+++ Text shown +++

Nasa conducted its first flight on another planet on Monday. It was a short hop for a small chopper named Ingenuity but it demonstrated technology that could prove critical to the future of space exploration.
The 1.8kg vehicle ascended to about 3m above the surface of the red planet for about 40 seconds, before descending back to the ground.
The helicopter arrived on Mars along with the Perseverance rover on 18 February in a dramatic, high-definition landing. As the US and other nations prepare to return humans to the moon, and eventually land on Mars, using drones to closely assess the surrounding landscape will become ever-more important.
“We now have our Wright brothers moment,” MiMi Aung, project manager for Ingenuity, said on Monday morning from a control room at Nasa’s Jet Propulsion Laboratory in Pasadena, California. “This is just the first great flight.”
Researchers at JPL have planned four more Ingenuity flights during the mission to demonstrate the technology’s viability in the thin Martian atmosphere, a hostile environment to craft that require air for lift (the Martian atmosphere is 100 times thinner than that of Earth).
Indeed, flying close to the surface of Mars is the equivalent of flying at more than 26.5km on Earth, essentially three times the height of Mount Everest, Nasa engineers said. The altitude record for a helicopter flight on earth is 12.5km.
Blade rotation
Made up mostly of carbon dioxide, the less-dense atmosphere requires blade rotation speeds of 2 400rpm for the chopper to remain aloft — five times what’s needed on Earth. Researchers also had only an estimate of what kind of wind speed to expect, which was around 21km/h.
Each subsequent test will be “higher risk” and up to 4.5m above the surface because “we want to stretch and understand the capability of this little vehicle,” Aung said. The longest flight will last no more than 90 seconds.
The effort saw a one-week delay because of a glitch discovered on 9 April during a high-speed rotor test, which prevented the helicopter from transitioning into flight mode. Engineers uploaded a solution to that problem on 16 April.

+++ Entries supplied +++

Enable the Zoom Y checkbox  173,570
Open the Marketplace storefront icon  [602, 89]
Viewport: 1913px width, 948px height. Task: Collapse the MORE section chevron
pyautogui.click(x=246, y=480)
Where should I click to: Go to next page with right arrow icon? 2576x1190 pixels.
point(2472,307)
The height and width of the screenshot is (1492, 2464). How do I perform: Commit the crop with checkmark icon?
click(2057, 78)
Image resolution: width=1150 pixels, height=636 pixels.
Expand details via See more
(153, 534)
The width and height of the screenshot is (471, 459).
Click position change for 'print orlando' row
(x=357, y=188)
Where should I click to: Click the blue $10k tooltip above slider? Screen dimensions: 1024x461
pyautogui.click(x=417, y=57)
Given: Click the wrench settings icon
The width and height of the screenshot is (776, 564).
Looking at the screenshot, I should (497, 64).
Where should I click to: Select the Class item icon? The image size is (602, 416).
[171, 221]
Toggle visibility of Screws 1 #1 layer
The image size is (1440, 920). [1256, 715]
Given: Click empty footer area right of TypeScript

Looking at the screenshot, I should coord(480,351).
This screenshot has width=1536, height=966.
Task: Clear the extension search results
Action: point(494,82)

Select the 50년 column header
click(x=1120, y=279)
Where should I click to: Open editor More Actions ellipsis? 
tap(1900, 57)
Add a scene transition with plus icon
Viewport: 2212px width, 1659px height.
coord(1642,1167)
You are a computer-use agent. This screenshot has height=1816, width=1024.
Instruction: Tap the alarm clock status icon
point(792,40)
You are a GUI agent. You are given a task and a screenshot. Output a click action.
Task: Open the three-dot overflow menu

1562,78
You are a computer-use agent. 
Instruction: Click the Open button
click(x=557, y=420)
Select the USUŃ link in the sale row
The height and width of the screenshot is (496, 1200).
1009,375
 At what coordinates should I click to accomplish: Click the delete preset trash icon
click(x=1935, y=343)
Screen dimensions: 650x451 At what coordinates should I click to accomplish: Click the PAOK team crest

+++

- _Objectives_
A) Rewrite the Mars helicopter article from "The 1.8kg vehicle" up to and including "become ever-more important.", putting "rotorcraft" in place of "helicopter".
B) Answer these questions using the Mars helicopter article:
(i) How much does the vehicle weigh?
(ii) On what date did the helicopter arrive on Mars?
(iii) What is the altitude record for a helicopter flight on Earth?

- _Per-task outputs_
A)
The 1.8kg vehicle ascended to about 3m above the surface of the red planet for about 40 seconds, before descending back to the ground.
The rotorcraft arrived on Mars along with the Perseverance rover on 18 February in a dramatic, high-definition landing. As the US and other nations prepare to return humans to the moon, and eventually land on Mars, using drones to closely assess the surrounding landscape will become ever-more important.

B)
(i) 1.8kg
(ii) 18 February
(iii) 12.5km